- Dark Yellow / Orange
- Physiologic: Dehydration (most common cause; ↑ urochrome concentration).
- Pathologic: ↑ Conjugated bilirubin (e.g., biliary obstruction, hepatitis). Urine will foam when shaken.
- Drugs: Rifampin, phenazopyridine (Pyridium), sulfasalazine.
- Red / Pink
- Pathologic:
- Hematuria (intact RBCs): Glomerulonephritis (e.g., IgA nephropathy, post-strep GN), kidney stones, bladder cancer (painless), UTI, trauma, prostate issues (BPH, prostatitis).
- Hemoglobinuria (lysed RBCs): Intravascular hemolysis (e.g., Paroxysmal Nocturnal Hemoglobinuria [PNH], G6PD deficiency crisis, autoimmune hemolytic anemia).
- Myoglobinuria (muscle breakdown): Rhabdomyolysis (crush injury, severe exertion, statins). Key finding: Urine dipstick is positive for blood, but microscopy shows no RBCs.
- Acute Intermittent Porphyria (AIP): Urine darkens to a “port-wine” color upon standing.
- Drugs: Rifampin, doxorubicin, phenytoin.
- Diet: Beets, blackberries, rhubarb.
- Brown / Black
- Pathologic:
- Severe rhabdomyolysis or intravascular hemolysis.
- Alkaptonuria (homogentisic acid oxidase deficiency): Urine is normal color initially but darkens upon exposure to air or alkali. Associated with ochronosis (dark pigment in cartilage/sclera) and arthritis.
- Malignant melanoma (rarely, advanced disease can cause melanuria).
- Drugs: Metronidazole, methyldopa, nitrofurantoin, primaquine.
- Blue / Green
- Pathologic: Pseudomonas UTI (produces pyocyanin).
- Drugs: Propofol (“propofol infusion syndrome”), amitriptyline, indomethacin, cimetidine, methylene blue.
- Diet: Asparagus.
- Cloudy / White
- Pathologic:
- Pyuria: Indicates a UTI. Urine is cloudy due to WBCs. Sterile pyuria can be seen in tubulointerstitial nephritis or TB.
- Chyluria: Lymphatic fluid in urine.
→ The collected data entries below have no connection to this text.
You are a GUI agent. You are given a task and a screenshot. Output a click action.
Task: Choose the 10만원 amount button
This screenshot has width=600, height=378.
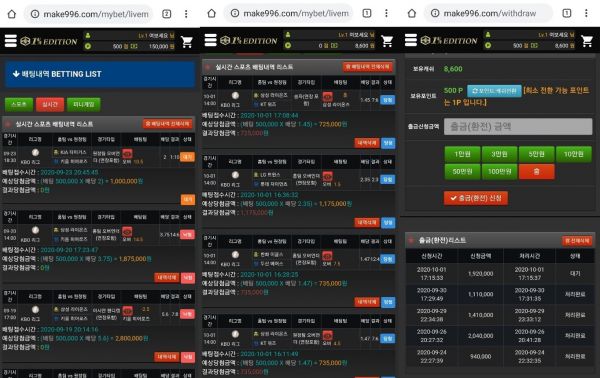coord(574,154)
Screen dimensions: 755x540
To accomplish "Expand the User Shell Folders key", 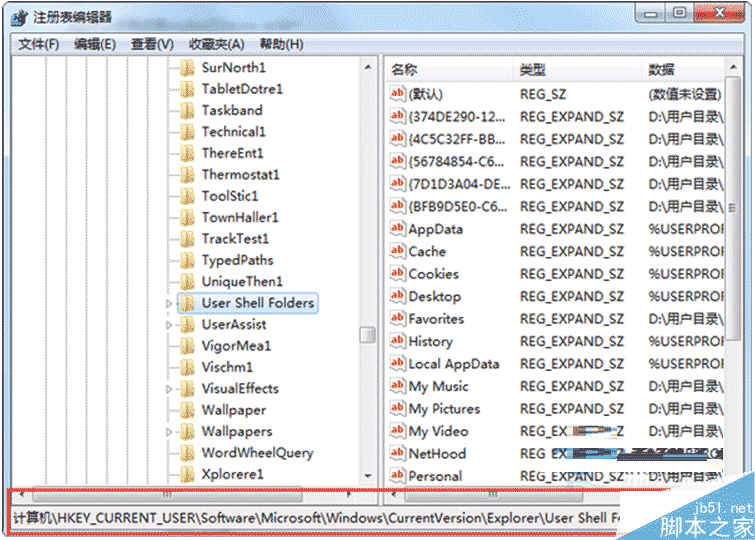I will pos(169,303).
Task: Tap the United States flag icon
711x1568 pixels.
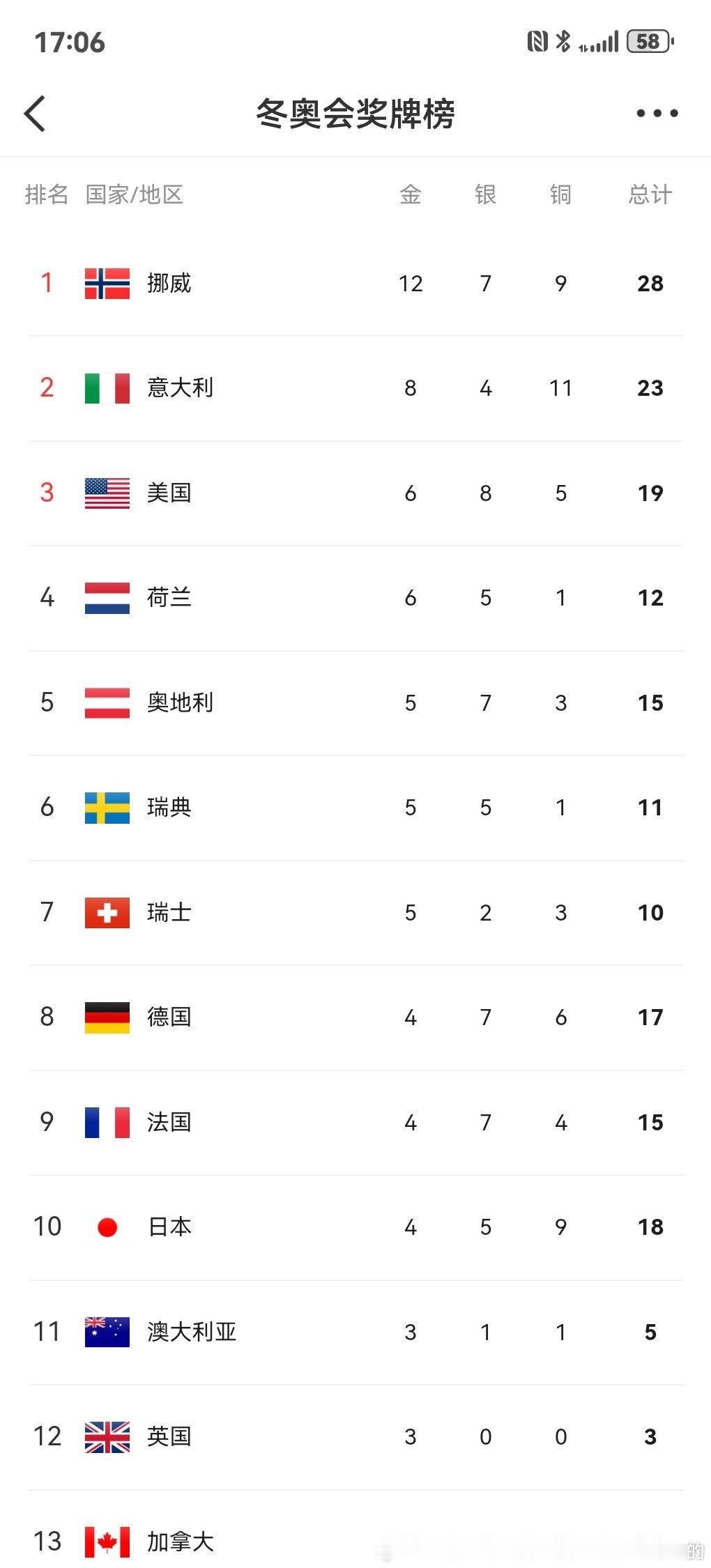Action: click(107, 493)
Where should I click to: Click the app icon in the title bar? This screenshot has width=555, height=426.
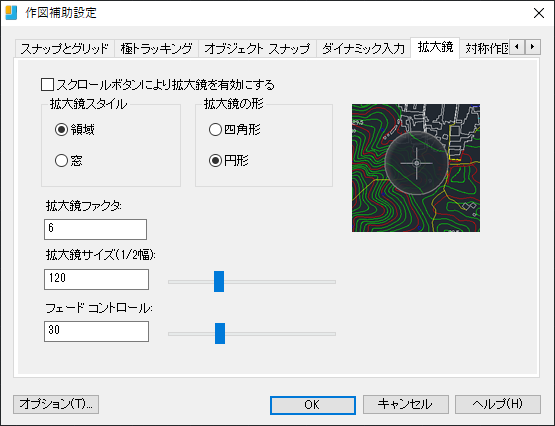[x=11, y=13]

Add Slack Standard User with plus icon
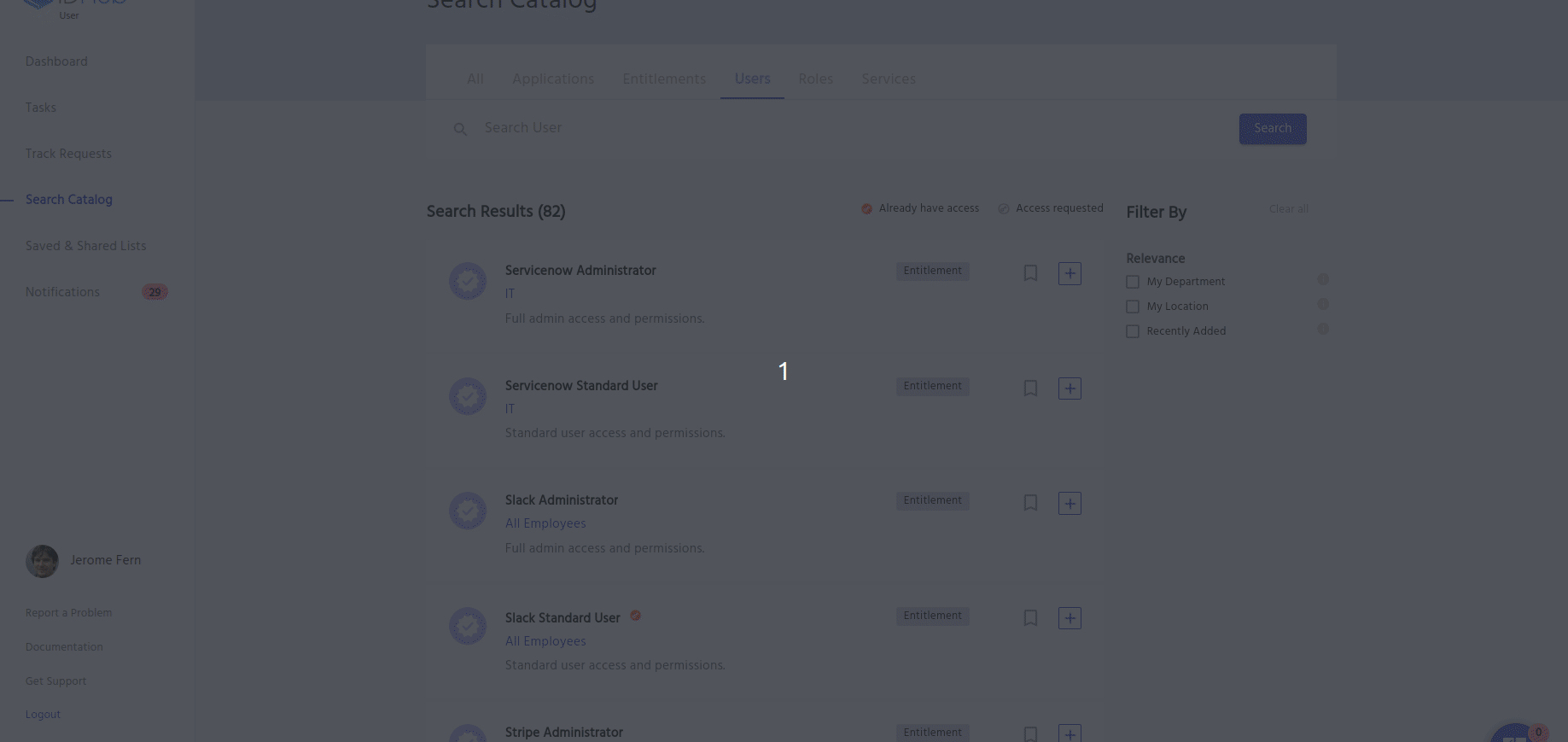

Caused by lymphatic obstruction (e.g., filariasis from Wuchereria bancrofti, tumor). Milky appearance.
- Crystals: Phosphate crystals in alkaline urine; urate crystals in acidic urine.
- Purple
- Pathologic:
- Purple Urine Bag Syndrome: A rare finding in chronically catheterized, often constipated patients (esp. elderly females) with a UTI. Gram-negative bacteria (e.g., Providencia, Klebsiella, Pseudomonas) in alkaline urine produce indirubin (red) and indigo (blue), which mix in the plastic catheter bag and tubing to appear purple.